US Religious Law
https://www.law.cornell.edu/uscode/text/42/chapter-21B
https://www.law.cornell.edu/uscode/text/42/chapter-21C
Burwell v. Hobby Lobby, 573 U.S.
_ (2014)
http://www.supremecourt.gov/opinions/13pdf/13-354_olp1.pdf
"It held that the Greens’ businesses are “persons” under RFRA, and that the corporations had established a likelihood of success on their RFRA claim because the contraceptive mandate substantially burdened their exercise of religion and HHS had not demonstrated a compelling interest in enforcing the mandate against them; in the alternative, the court held that HHS had not proved that the mandate was the “least restrictive means” of furthering a compelling governmental interest.
In order to ensure broad protection for religious liberty, RFRA provides that “Government shall not substantially burden a person’s exercise of religion even if the burden results from a rule of general applicability.” §2000bb–1(a).2 If the Government substantially burdens a person’s exercise of religion, under the Act that person is entitled to an exemption from the rule unless the Government “demonstrates that application of the burden to the person—(1) is in furtherance of a compelling governmental interest; and (2) is the least restrictive means of furthering that compelling governmental interest.” §2000bb–1(b)
Following our decision in City of Boerne, Congress passed the Religious Land Use and Institutionalized Persons Act of 2000 (RLUIPA), 114 Stat. 803, 42 U. S. C. §2000cc et seq.

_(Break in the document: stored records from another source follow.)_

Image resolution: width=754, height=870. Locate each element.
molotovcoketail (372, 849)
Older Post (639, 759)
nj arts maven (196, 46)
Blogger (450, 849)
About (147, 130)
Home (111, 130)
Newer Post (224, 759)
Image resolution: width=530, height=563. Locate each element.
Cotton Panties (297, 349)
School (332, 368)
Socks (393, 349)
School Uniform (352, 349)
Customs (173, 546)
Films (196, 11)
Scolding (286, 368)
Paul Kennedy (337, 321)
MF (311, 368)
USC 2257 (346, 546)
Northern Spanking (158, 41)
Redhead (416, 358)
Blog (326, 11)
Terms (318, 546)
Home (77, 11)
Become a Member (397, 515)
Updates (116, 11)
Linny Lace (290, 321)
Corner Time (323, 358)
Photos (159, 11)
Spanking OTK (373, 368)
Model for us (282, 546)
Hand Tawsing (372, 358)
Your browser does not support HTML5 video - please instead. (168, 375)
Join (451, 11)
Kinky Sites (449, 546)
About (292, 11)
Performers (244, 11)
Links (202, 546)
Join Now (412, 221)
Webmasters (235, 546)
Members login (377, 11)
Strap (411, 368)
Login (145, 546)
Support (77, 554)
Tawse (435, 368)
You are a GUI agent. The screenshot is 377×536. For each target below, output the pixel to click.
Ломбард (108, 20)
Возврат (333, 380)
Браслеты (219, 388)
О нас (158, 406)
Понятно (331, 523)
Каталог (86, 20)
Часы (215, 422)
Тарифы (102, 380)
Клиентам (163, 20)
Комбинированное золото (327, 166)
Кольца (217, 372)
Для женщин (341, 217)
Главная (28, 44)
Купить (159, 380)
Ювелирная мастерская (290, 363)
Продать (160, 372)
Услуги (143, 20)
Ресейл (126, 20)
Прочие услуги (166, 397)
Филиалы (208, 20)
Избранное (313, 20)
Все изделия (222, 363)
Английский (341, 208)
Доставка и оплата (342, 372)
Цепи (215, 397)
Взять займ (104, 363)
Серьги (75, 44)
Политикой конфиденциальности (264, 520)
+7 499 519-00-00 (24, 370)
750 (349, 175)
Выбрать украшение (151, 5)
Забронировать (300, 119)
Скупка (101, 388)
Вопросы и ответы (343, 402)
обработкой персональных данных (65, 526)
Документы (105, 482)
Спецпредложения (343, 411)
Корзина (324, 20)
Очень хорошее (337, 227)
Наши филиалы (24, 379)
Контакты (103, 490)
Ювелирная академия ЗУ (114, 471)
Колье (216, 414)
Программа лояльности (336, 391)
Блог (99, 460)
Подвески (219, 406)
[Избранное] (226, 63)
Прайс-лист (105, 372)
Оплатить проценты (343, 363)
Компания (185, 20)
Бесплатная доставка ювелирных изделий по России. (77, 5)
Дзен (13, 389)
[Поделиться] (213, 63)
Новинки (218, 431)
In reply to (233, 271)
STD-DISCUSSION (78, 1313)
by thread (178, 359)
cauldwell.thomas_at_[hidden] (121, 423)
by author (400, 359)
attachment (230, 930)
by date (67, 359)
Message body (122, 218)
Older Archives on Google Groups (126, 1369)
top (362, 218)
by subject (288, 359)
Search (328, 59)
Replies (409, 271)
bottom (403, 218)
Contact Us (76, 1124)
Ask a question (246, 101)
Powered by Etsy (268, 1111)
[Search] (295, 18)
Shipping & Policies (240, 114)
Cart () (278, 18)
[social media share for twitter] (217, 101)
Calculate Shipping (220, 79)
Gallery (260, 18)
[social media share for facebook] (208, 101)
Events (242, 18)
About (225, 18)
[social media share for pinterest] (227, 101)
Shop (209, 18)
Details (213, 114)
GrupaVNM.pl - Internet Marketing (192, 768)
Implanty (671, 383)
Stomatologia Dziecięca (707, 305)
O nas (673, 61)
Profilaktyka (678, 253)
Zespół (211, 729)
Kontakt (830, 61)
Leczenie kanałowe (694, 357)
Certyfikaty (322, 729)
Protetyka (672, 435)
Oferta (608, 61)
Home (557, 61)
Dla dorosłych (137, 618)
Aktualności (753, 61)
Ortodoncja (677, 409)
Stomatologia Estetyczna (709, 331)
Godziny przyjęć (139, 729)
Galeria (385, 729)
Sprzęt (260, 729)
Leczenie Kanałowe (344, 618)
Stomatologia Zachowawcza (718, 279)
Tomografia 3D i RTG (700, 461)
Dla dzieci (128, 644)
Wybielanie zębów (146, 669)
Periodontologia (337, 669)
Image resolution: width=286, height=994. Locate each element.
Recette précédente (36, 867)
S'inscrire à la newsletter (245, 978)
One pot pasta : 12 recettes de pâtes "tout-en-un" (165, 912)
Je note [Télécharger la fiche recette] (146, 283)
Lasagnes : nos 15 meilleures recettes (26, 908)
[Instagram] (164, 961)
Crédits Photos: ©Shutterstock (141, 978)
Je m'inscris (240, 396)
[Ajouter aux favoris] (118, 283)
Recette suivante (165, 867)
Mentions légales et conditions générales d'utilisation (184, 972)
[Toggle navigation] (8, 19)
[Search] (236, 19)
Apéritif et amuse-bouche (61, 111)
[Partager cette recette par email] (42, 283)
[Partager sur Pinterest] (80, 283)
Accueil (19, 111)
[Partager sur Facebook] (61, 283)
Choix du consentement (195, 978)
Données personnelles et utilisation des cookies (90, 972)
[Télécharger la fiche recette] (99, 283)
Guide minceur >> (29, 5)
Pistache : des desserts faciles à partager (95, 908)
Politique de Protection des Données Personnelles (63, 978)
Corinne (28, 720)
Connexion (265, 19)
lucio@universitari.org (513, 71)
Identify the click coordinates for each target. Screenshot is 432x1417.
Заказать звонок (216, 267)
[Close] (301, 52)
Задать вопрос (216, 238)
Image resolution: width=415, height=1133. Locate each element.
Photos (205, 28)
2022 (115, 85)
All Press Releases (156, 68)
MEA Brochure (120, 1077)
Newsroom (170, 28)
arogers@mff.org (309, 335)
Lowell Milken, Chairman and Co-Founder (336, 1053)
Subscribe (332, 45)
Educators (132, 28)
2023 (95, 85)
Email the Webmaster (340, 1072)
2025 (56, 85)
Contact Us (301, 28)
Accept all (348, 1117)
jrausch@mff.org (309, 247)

That statute, enacted under Congress’s Commerce and Spending Clause powers, imposes the same general test as RFRA but on a more limited category of governmental actions. See Cutter v. Wilkinson, 544 U. S. 709, 715–716 (2005). And, what is most relevant for present purposes, RLUIPA amended RFRA’s definition of the “exercise of religion.” See §2000bb–2(4) (importing RLUIPA definition).
Before RLUIPA, RFRA’s definition made reference to the First Amendment. See §2000bb– 2(4) (1994 ed.) (defining “exercise of religion” as “the exercise of religion under the First Amendment”). In RLUIPA, in an obvious effort to effect a complete separation from First Amendment case law, Congress deleted the reference to the First Amendment and defined the “exercise of religion” to include “any exercise of religion, whether or not compelled by, or central to, a system of religious belief.” §2000cc–5(7)(A). And Congress mandated that this concept “be construed in favor of a broad protection of religious exercise, to the maximum extent permitted by the terms of this chapter and the Constitution.” §2000cc– 3(g)."